* KUTIPAN TEKS
####
JAKARTA, HaluanNews.co.id – Anggota DPRD Provinsi Banten dari Fraksi PDI Perjuangan, Abraham Garuda Laksono, menyerukan kepada Generasi Z untuk tidak pernah melupakan peristiwa 27 Juli 1996, atau yang dikenal sebagai Kerusuhan Dua Puluh Tujuh Juli (Kudatuli). Seruan tersebut disampaikan Abraham saat menghadiri peringatan 29 tahun peristiwa Kudatuli di Kantor DPP PDI Perjuangan, Jakarta, pada Minggu (27/7/2025).

“Peristiwa Kudatuli bukan sekadar penyerangan terhadap Kantor DPP PDI Perjuangan. Ini adalah peristiwa besar dalam perjalanan demokrasi Indonesia, serangan terhadap sistem hukum dan kemanusiaan. Kudatuli menjadi momentum kebangkitan semangat rakyat untuk melawan rezim otoriter yang berkuasa selama 32 tahun,” tegas Abraham.

Ia menekankan bahwa Kudatuli bukan hanya bagian dari catatan sejarah, melainkan pelajaran penting yang harus terus diingat dan diwariskan, khususnya kepada generasi muda.

“Kudatuli adalah simbol keberanian dan perjuangan. Generasi muda harus mengingatnya agar kejadian serupa tidak terulang dan agar mereka memahami betapa pentingnya nilai-nilai demokrasi,” tambahnya.

Abraham juga mengutip pesan Bung Karno, sang Proklamator Kemerdekaan RI, yang selalu mengingatkan generasi penerus bangsa untuk “Jangan sekali-kali melupakan sejarah” (Jas Merah).

Lebih lanjut, ia menyinggung suasana peringatan tahun ini yang diliputi keprihatinan akibat vonis 3 tahun 6 bulan penjara terhadap Sekretaris Jenderal DPP PDI Perjuangan, Hasto Kristiyanto, dalam kasus suap pergantian antarwaktu (PAW) dan perintangan penyidikan terkait Harun Masiku.

“Putusan hakim atas Bung Hasto merupakan catatan kelam bagi keadilan hukum di negeri ini. Kami memperingati Kudatuli tahun ini dalam suasana penuh keprihatinan, namun sekaligus membangkitkan semangat perjuangan untuk menegakkan keadilan,” ujarnya dengan nada tegas.
####
* CUPLIKAN DATA

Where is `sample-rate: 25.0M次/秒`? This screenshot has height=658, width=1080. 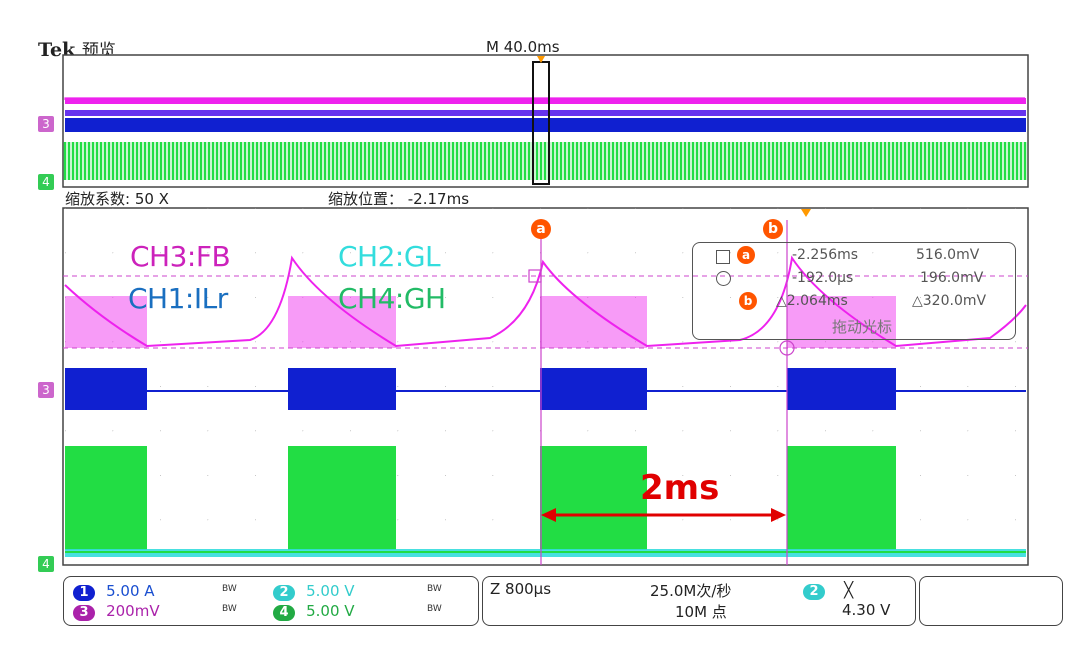 sample-rate: 25.0M次/秒 is located at coordinates (691, 591).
####
* BUTIR TUGAS A
Dalam berita tentang peringatan Kudatuli, berapa lama hukuman penjara yang dijatuhkan kepada Hasto Kristiyanto?
* BUTIR TUGAS B
Perbarui bagian berita peringatan Kudatuli yang dimulai dari kata "Abraham juga mengutip" dan berakhir setelah "dengan nada tegas.". Tulis ulang bagian itu dengan mengganti "keprihatinan" menjadi "kesedihan".
* BUTIR TUGAS C
Tulis lanjutan berita tentang peringatan Kudatuli, mulai dari kalimat terakhir yang ada.

* JAWABAN TERTULIS A
3 tahun 6 bulan penjara.

* JAWABAN TERTULIS B
Abraham juga mengutip pesan Bung Karno, sang Proklamator Kemerdekaan RI, yang selalu mengingatkan generasi penerus bangsa untuk “Jangan sekali-kali melupakan sejarah” (Jas Merah).

Lebih lanjut, ia menyinggung suasana peringatan tahun ini yang diliputi kesedihan akibat vonis 3 tahun 6 bulan penjara terhadap Sekretaris Jenderal DPP PDI Perjuangan, Hasto Kristiyanto, dalam kasus suap pergantian antarwaktu (PAW) dan perintangan penyidikan terkait Harun Masiku.

“Putusan hakim atas Bung Hasto merupakan catatan kelam bagi keadilan hukum di negeri ini. Kami memperingati Kudatuli tahun ini dalam suasana penuh kesedihan, namun sekaligus membangkitkan semangat perjuangan untuk menegakkan keadilan,” ujarnya dengan nada tegas.

* JAWABAN TERTULIS C
Abraham turut menyimak berbagai pernyataan yang disampaikan dalam acara tersebut, termasuk dari Ketua DPP PDI Perjuangan, Ribka Tjiptaning.

“Ibu Ribka menyampaikan bahwa perjuangan belum selesai. Kita harus terus memperjuangkan pengakuan Kudatuli sebagai pelanggaran HAM berat,” pungkasnya.

Peringatan 29 tahun Kudatuli dihadiri oleh jajaran Pengurus DPP PDI Perjuangan, Forum Komunikasi Kerukunan (FKK) 124 yang merupakan korban peristiwa Kudatuli, eksponen ’96, para aktivis, dan kader PDI Perjuangan dari berbagai daerah.

Dalam kesempatan tersebut, Ribka Tjiptaning menyuarakan harapannya agar sejarawan Bonnie Triyana dapat turut memperjuangkan pengakuan Kudatuli sebagai pelanggaran HAM berat.

Sebagai informasi, peristiwa Kudatuli terjadi pada 27 Juli 1996, ketika kantor DPP PDI yang dikuasai kubu Megawati Soekarnoputri diserang oleh massa yang didukung kubu Soerjadi, dengan restu pemerintah saat itu. Penyerangan yang terjadi di Jalan Diponegoro No. 58, Jakarta Pusat tersebut menyebabkan kerusuhan besar, menelan korban jiwa dan luka-luka.

Menurut data Komnas HAM, peristiwa Kudatuli mengakibatkan 5 orang tewas, 149 orang luka-luka, dan 23 orang dinyatakan hilang. (Rls/Yeni)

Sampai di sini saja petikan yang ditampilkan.